Clips will be handed to prosecutors in the case of a man who was arrested on the Carlisle to Edinburgh train on 1 August.
It is alleged he was involved in disorderly behaviour.
BTP agreed to submit clips from its officers' body-worn cameras following a pilot on Glasgow's Subway system.
The lightweight cameras will be used by officers as they monitor large-scale events including football matches.
The device is connected to recording equipment strapped to their uniforms, leaving their hands free to record any incidents. The footage can then be downloaded to a computer or onto a DVD.
After a successful trial of the equipment by officers on Glasgow's Subway system, it has been agreed that the audio and video clips can be used in court proceedings.
Sup Jim McKelvie, BTP's head of operations for Scotland, said: "We are keen to utilise technology that assists our officers and helps ensure the safety of rail passengers and staff, and this system is an effective way of reducing crime.

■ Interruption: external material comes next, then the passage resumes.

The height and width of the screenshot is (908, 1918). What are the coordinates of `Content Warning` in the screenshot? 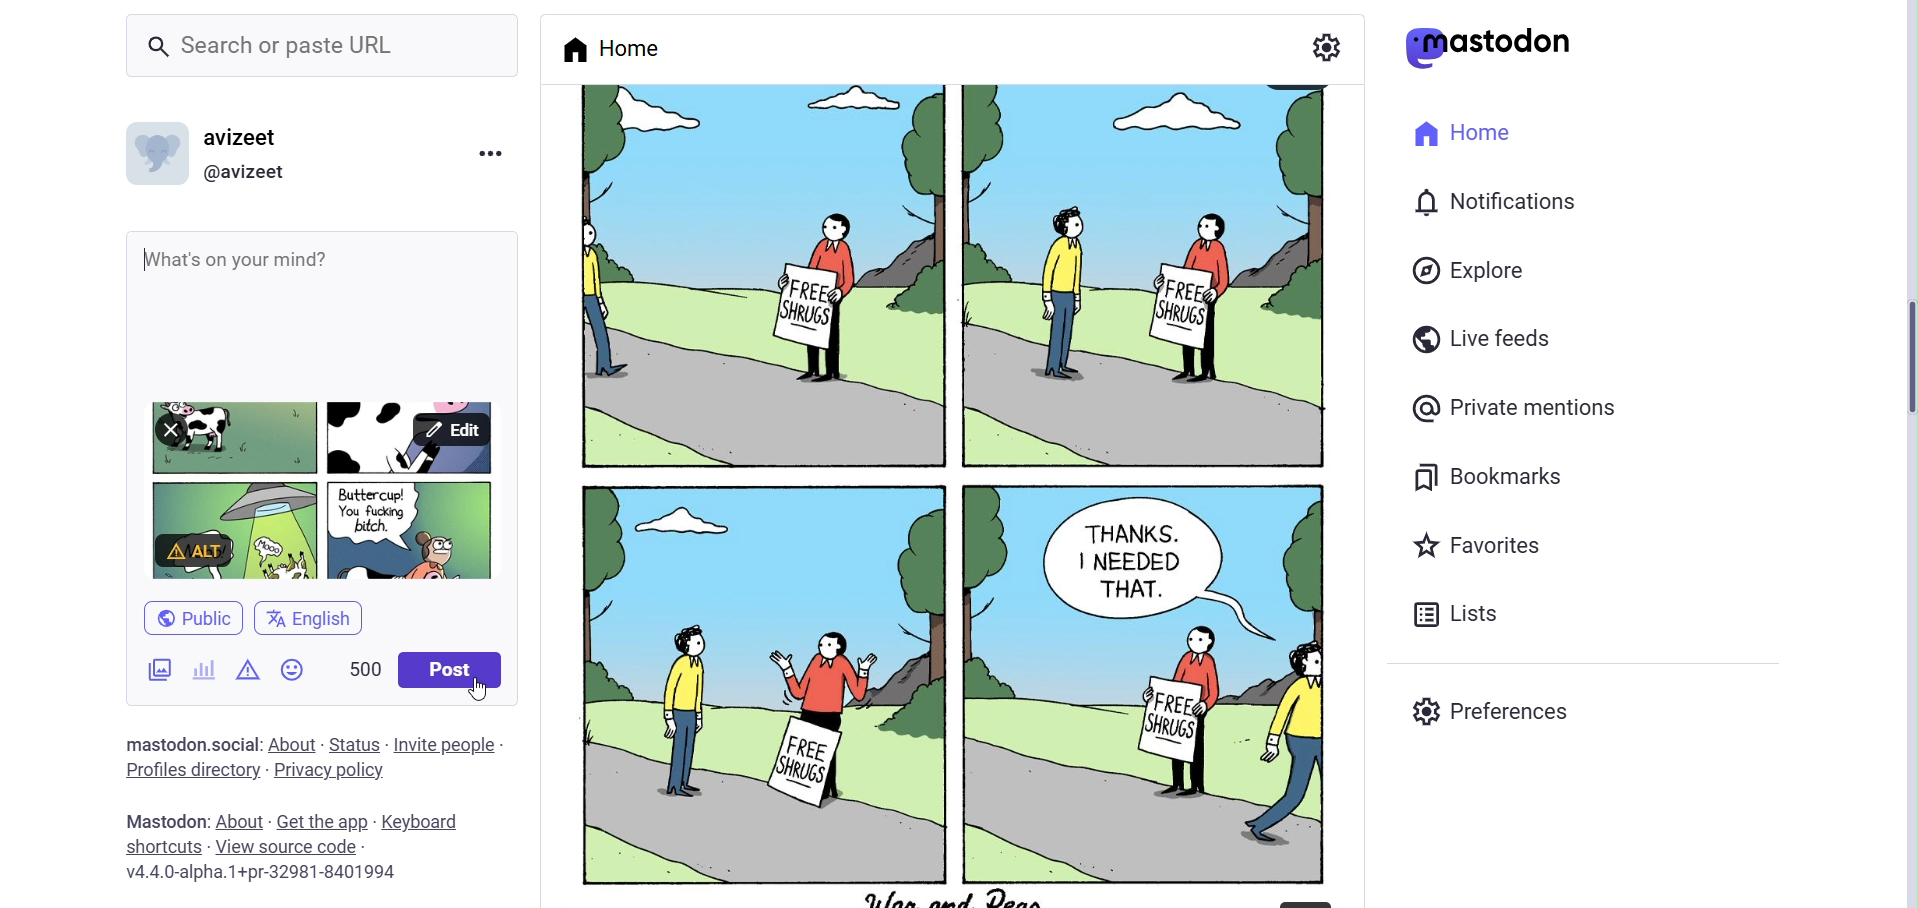 It's located at (249, 675).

"Similar equipment is already used extensively by our officers south of the border and is proving invaluable in helping reassure staff and passengers.
"The equipment can also be used to build up intelligence."
In the first case of its kind, clips will be used in evidence against a 38-year-old man from Edinburgh.
He is accused of disorderly behaviour on board the 1705 BST Carlisle to Edinburgh train on 1 August while returning from a football game.
Christine Hamilton, principal procurator fiscal depute for Glasgow Central and West, said the video footage would be a useful addition to court evidence.
She said: "Body-worn cameras are an important step forward in tackling crimes committed on public transport in Scotland.
"The audio and video footage captured on these cameras by British Transport Police will be used as evidence in court - prosecutors will be able to show this footage to a judge or jury to allow them to see and hear the full impact of what took place during an incident."